The new regulations subject all foreign-owned single-member LLCs that are disregarded for U.S. tax purposes to the Form 1120 and Form 5472 informational reporting requirements for each year starting in 2017 in which an LLC has a “reportable transaction.” The definition of a reportable transaction is very broad and appears intended to include any type of activity between a direct or indirect non-U.S. owner and the LLC. Reportable transactions include:
- Capital contributions and capital reductions
- The use of LLC property (e.g., real estate) by a direct or indirect non-U.S. owner or related party
- Payments by an LLC to or for the benefit of a direct or indirect non-U.S. owner or related party
- Payments by a direct or indirect non-U.S. owner or related party for the benefit of an LLC
- Loans and/or payments of interest between an LLC and a direct or indirect non-U.S. owner or related party.

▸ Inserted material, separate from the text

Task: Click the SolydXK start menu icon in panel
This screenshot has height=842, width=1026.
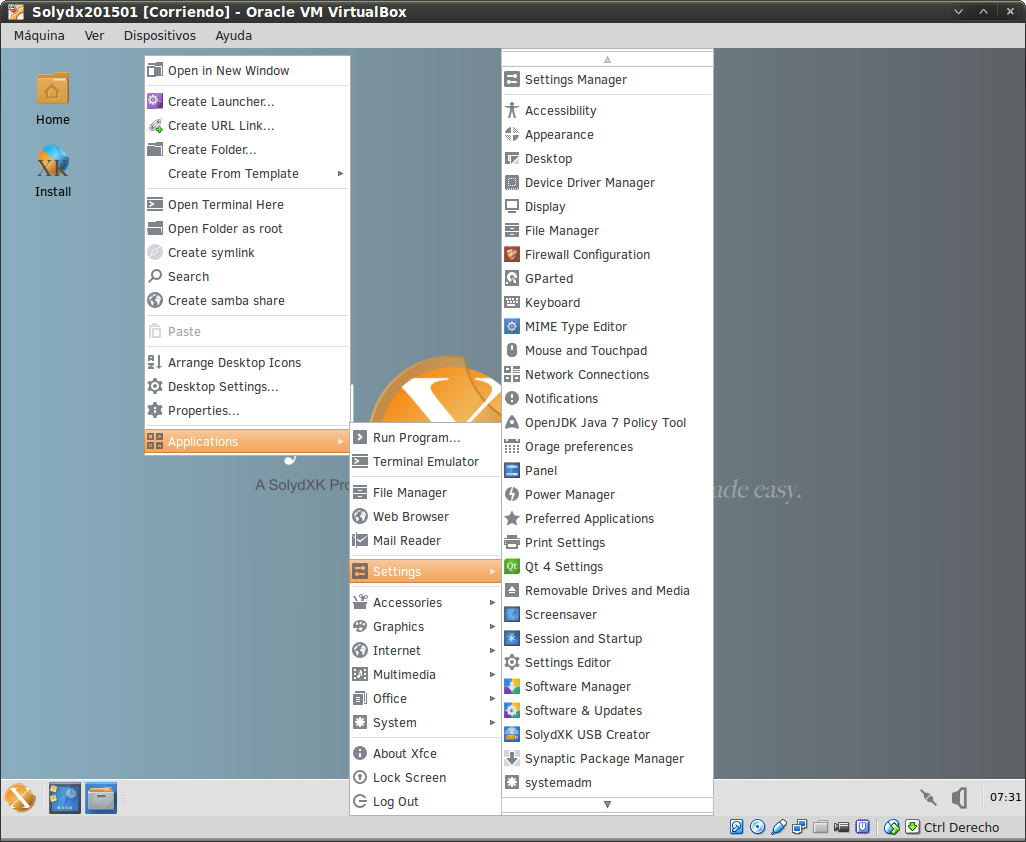Action: (x=20, y=797)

The definition of “related party” is expansive. A related party includes direct or indirect non-U.S. owners of the single-member LLC and also includes other entities and individuals under specified constructive ownership and attribution rules. For example, if the LLC were owned by a non-U.S. trust, a related party may include the trust’s settlor and beneficiaries. For an LLC owned by a non-US individual, a related party may include certain members of that individual’s family. If the LLC were owned by a non-U.S. company, a related party may include entities owned by the same parent company.
Importantly, the new regulations do not establish any de minimis thresholds. For example, even $1 contributed by a non-U.S. owner to a single-member disregarded LLC would be sufficient to trigger the new reporting requirement.

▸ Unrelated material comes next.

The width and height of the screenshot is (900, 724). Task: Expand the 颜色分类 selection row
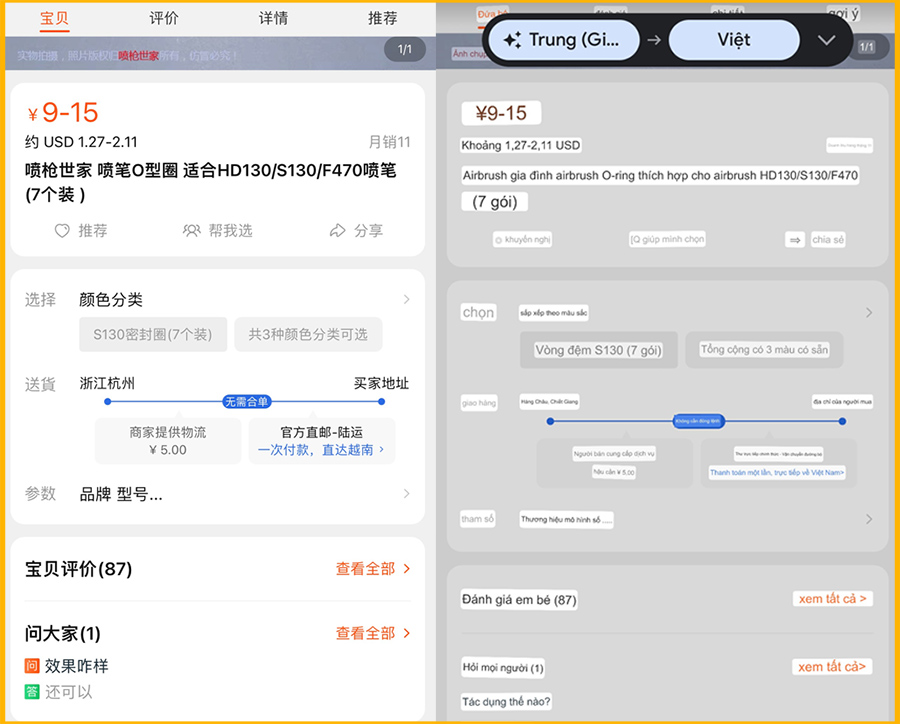pos(406,299)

A reporting corporation’s failure to file a Form 5472, failure to maintain or cause another to maintain records, and failure to comply with the non-U.S. record maintenance requirements may be excused upon a showing that the taxpayer acted in good faith and there was reasonable cause for the failure.
To show reasonable cause for such a failure, the reporting corporation must, in a written declaration under penalty of perjury, make an affirmative showing of facts supporting reasonable cause. These may include an honest misunderstanding of fact or law that is reasonable in light of the experience and knowledge of the taxpayer.
“Reasonable cause” is not specifically defined in the IRC or accompanying Treasury Regulations. Therefore, taxpayers must look to other authorities, such as case law and the Internal Revenue Manual, when demonstrating reasonable cause and good faith.